Ch. 94-339, § 5, at 2436, Laws of Fla.
[4] Petitioner argues that the law requires a specific intent element because "Florida has no general prohibition against killing an animal" and he describes a host of situations where people who have legally killed an animal would allegedly be held criminally liable, such as hunters, fishers, pest control workers, slaughterhouse workers, and animal shelter employees. This argument is without merit for two reasons. First, there is a general prohibition against unnecessarily killing an animal in Florida. Section 828.12(1), Florida Statutes (1997), provides that a person who "unnecessarily mutilates, or kills any animal... is guilty of a misdemeanor of the first degree." Therefore, unnecessarily killing an animal in Florida is, at a minimum, a punishable misdemeanor.

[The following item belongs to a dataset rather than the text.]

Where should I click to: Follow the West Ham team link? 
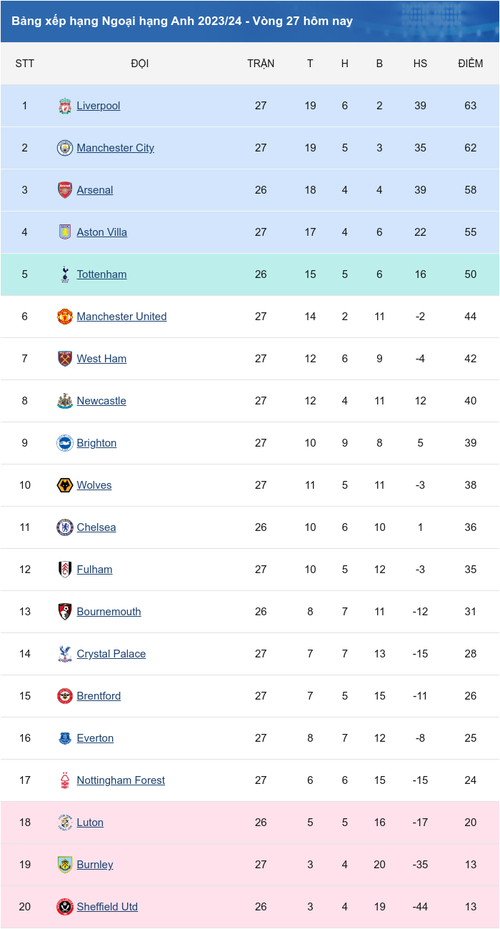[101, 358]
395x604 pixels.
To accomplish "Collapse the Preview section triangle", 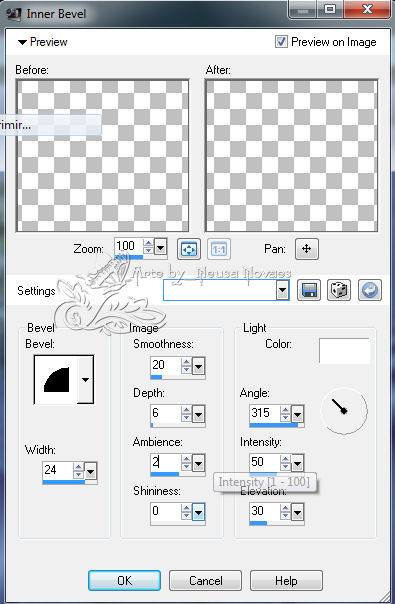I will 22,42.
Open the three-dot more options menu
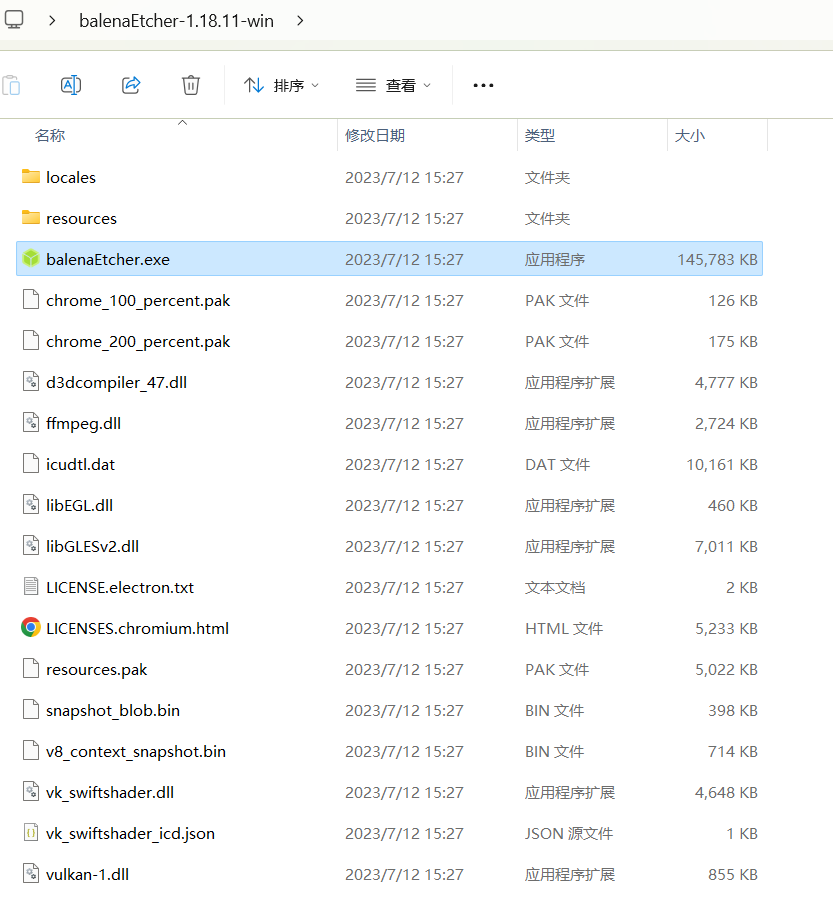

Moreover, we have already held that the type of concerns petitioner raises are more appropriately addressed to the Legislature. See Wilkerson v. State, 401 So. 2d 1110, 1112 (Fla.1981) ("Appellant has raised some difficult questions concerning the applicability of this statute [section 828.12] to hunters, fishermen, and pest exterminators. We believe that these hypothetical questions are more properly addressed to the legislature than to the courts.") Furthermore, as one commentator has noted, anti-cruelty statutes
are intended to protect animals from the kinds of behavior that no responsible hunter or farmer would defend.... Unless society deems these practices unacceptable, anti-cruelty laws will not prevent animals from being hunted, raised and killed for food, used in entertainment, or used in research laboratories. Prosecution of animal cruelty cases is at the discretion of the prosecutor and is usually reserved for extreme cases.
Pamela D. Frasch et al., State Animal Anti-Cruelty Statutes: An Overview, 5 Animal L. 69, 75-76 (1999).
[5] Petitioner raises two additional arguments that we decline to address because they are beyond the scope of the conflict in this case and they were not reached by the decision below.